◆ Brief
Go to the line containing "Where should I click to: Open" below; retype it and all following lines exactly, and leave out the pictures.

= = = = =

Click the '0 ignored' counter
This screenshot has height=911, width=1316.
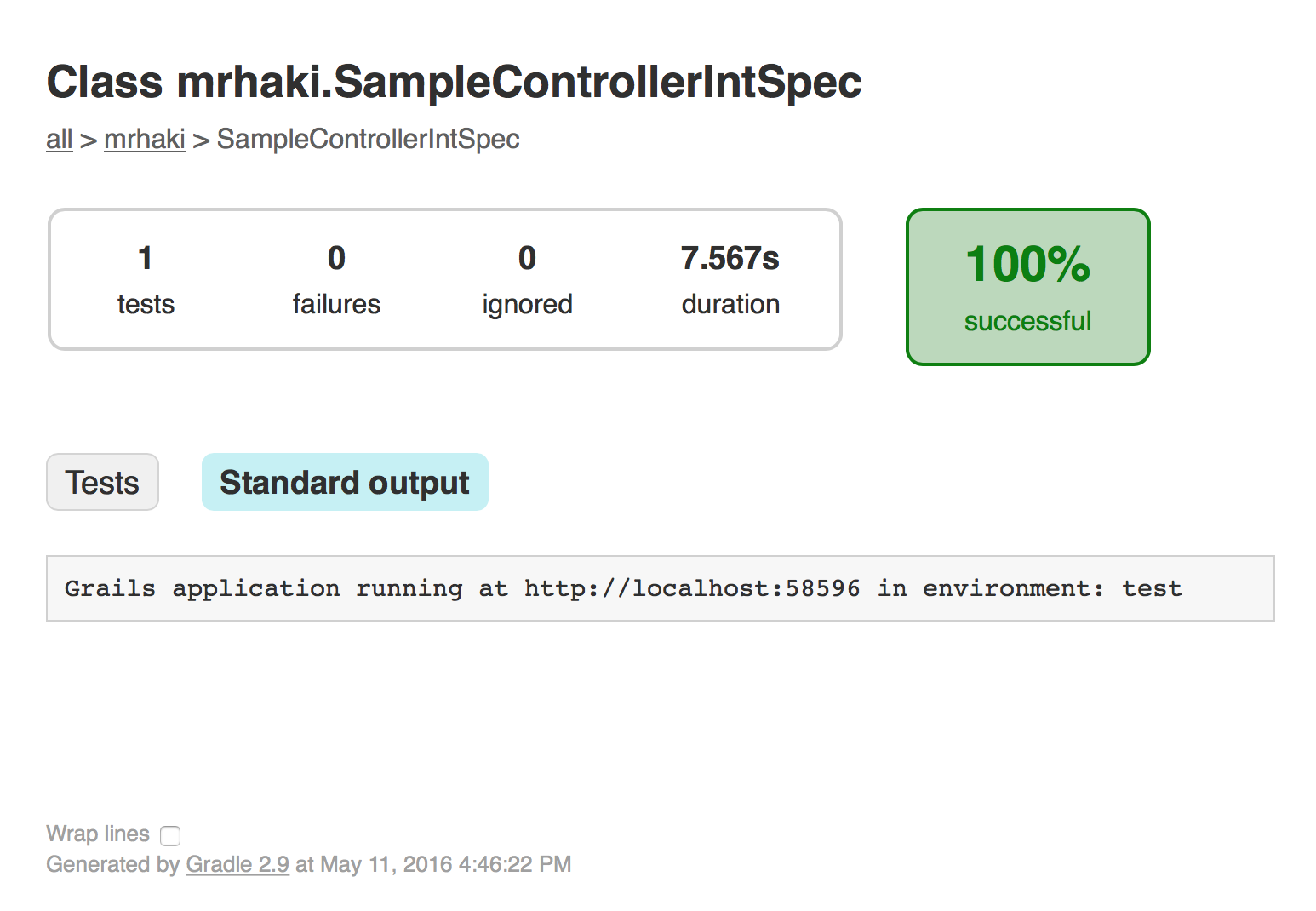527,279
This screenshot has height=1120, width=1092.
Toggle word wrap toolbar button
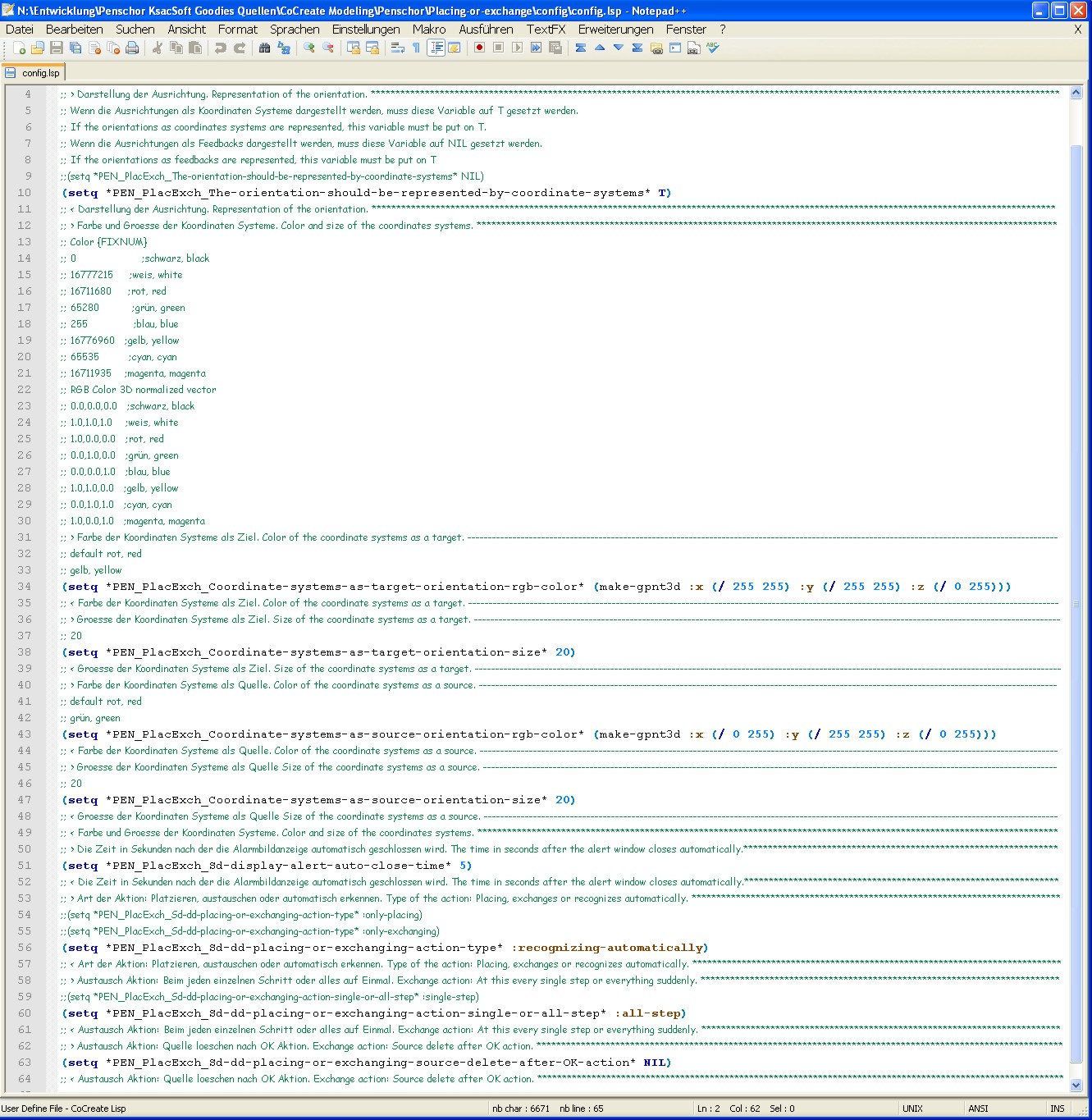(x=398, y=48)
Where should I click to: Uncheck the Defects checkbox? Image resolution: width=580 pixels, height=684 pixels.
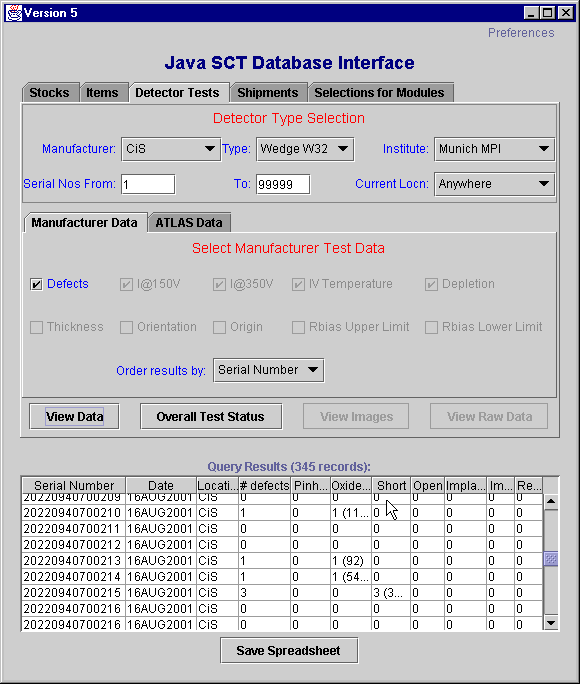pyautogui.click(x=36, y=284)
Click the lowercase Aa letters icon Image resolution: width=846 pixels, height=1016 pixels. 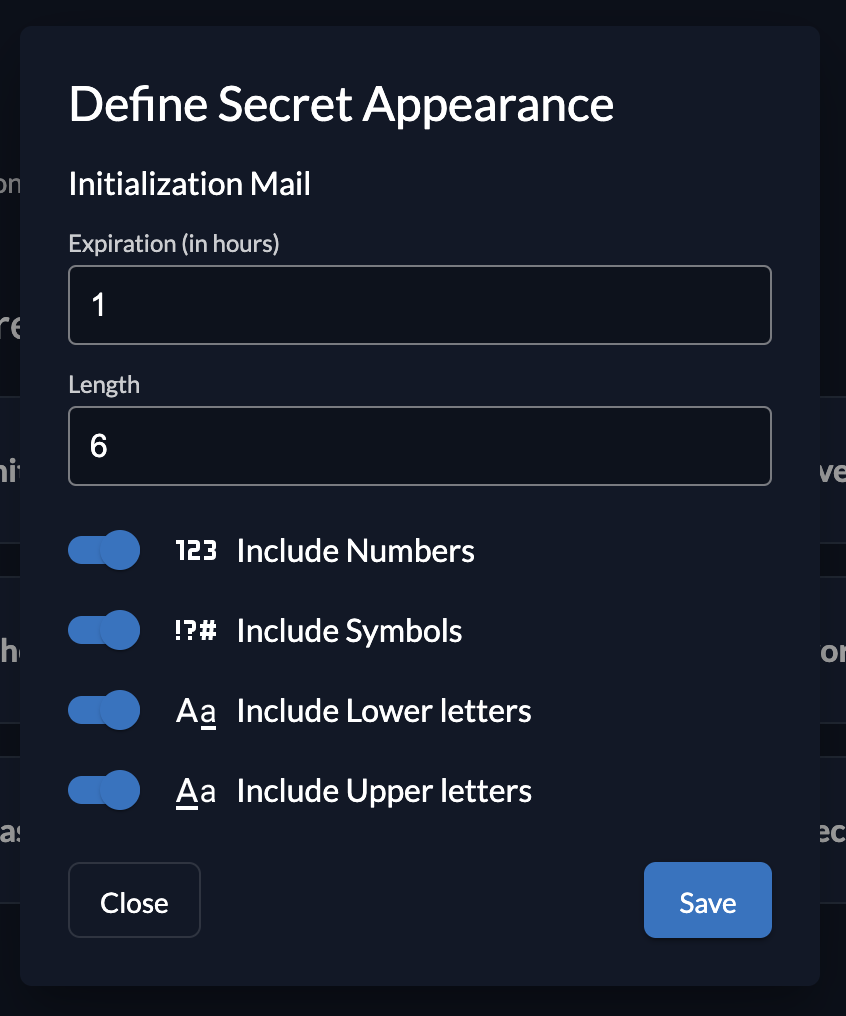click(196, 711)
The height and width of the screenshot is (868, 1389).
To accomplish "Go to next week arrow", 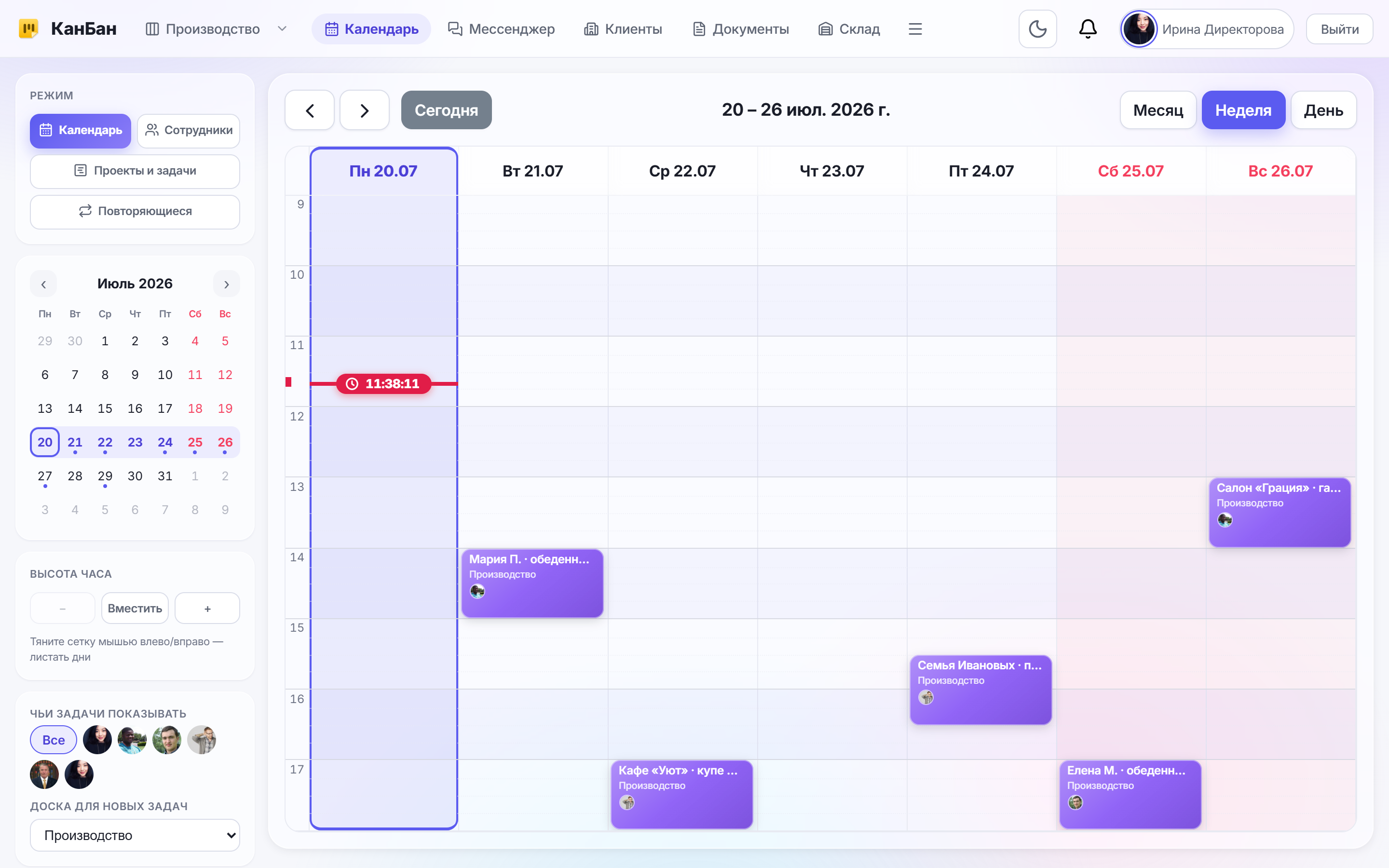I will point(365,110).
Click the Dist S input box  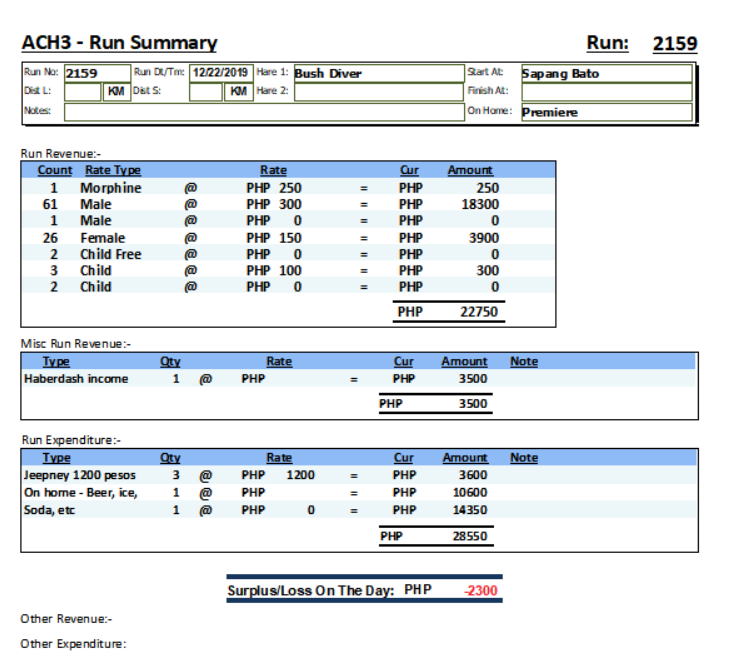(x=205, y=92)
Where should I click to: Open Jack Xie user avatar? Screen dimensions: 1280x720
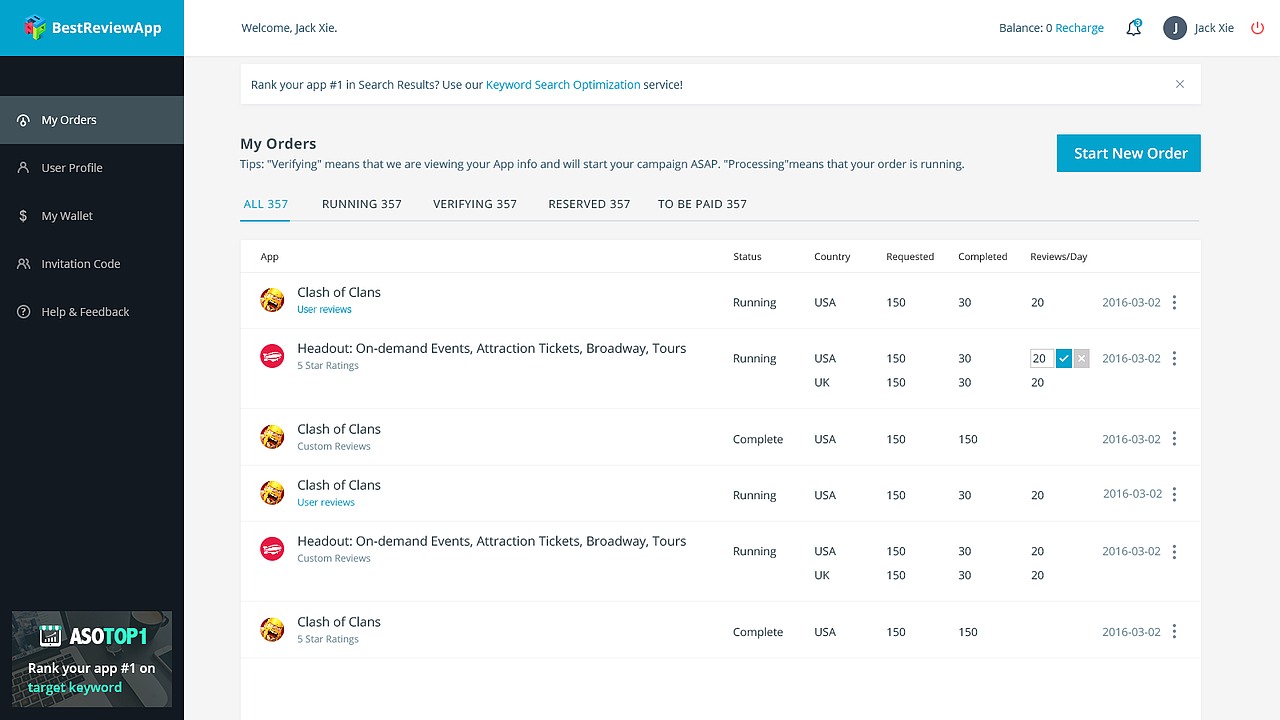click(1174, 28)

= = = = =

◆ Problem solution
Where should I click to: Open Jack Xie user avatar? Screen dimensions: 1280x720
click(1174, 28)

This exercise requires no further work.